Diyalog ve müzakere süreci yeniden başlatılmalı, çatışmasız ve demokratik bir Türkiye inşa edilmelidir. Kürt sorununun demokratik çözümüne niyeti olanlar sağduyulu bir yol izlemelidir. İçişleri Bakanlığı başlattığı hukuksuz uygulamadan derhal vazgeçmelidir. Eğer bir inceleme başlatacaksa, yalan ve iftiralarla toplumu yanıltan ve manipüle eden kişiler hakkında başlatmalıdır. Geçmişten bugüne kadar benzer hedef göstermelerin Türkiye halklarına neler kaybettirdiğini biliyoruz. Acı deneyimlerin bir kez daha yaşanmasına müsaade etmeyeceğiz.”

İçişleri Bakanlığı, DEM Parti Eş Genel Başkanı Tuncer Bakırhan ve DEM Parti Mardin İl Başkanı Mehmet Mihdi Tunç hakkında soruşturma başlatıldığını açıklamıştı.

Bakanlık tarafından yapılan açıklamada şu ifadeler kullanılmıştı: “Mardin, Batman ve Halfeti Belediye Başkanlıklarına Başkan vekilleri görevlendirilmesiyle ilgili olarak; Siirt Milletvekili ve DEM Partisi Eş Genel Başkanı Tuncer BAKIRHAN’ın 04.11.2024 tarihinde yapmış olduğu konuşma ve DEM Parti Mardin İl Başkanı Mehmet Mihdi TUNÇ’un 04.11.2024 tarihinde yapmış olduğu açıklama nedeniyle haklarında yasal işlem başlatılmıştır.”

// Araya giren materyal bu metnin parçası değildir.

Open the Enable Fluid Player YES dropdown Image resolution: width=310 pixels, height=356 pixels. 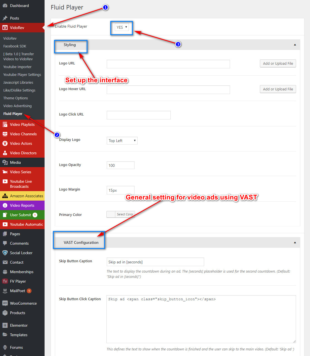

Tuncer Bakırhan ne demişti?

DEM Partili Mardin Büyükşehir, Batman ve Şanlıurfa’nın Halfeti ilçe belediyesine kayyım atanmıştı. Kayyım atamalarına tepki gösteren Tuncer Bakırhan, Mardin’de yaptığı konuşmasında şu ifadeleri kullanmıştı: Bunlar bir taraftan çözüm beklentisi yarattılar, ‘yeni bir süreç’ dediler, ‘normalleşme’ dediler; fakat tam 8 yıl önce 4 Kasım’da yapmış oldukları siyasi soykırımı tekrar ettiler. Bunlar yalancıdır, bunlar riyakardır, bunlar ikiyüzlüdür. Bunlar çözüm dediklerinde zulüm, normalleşme dediklerinde kayyım, adalet dediklerinde adaletsizlikle karşı karşıya kalıyoruz.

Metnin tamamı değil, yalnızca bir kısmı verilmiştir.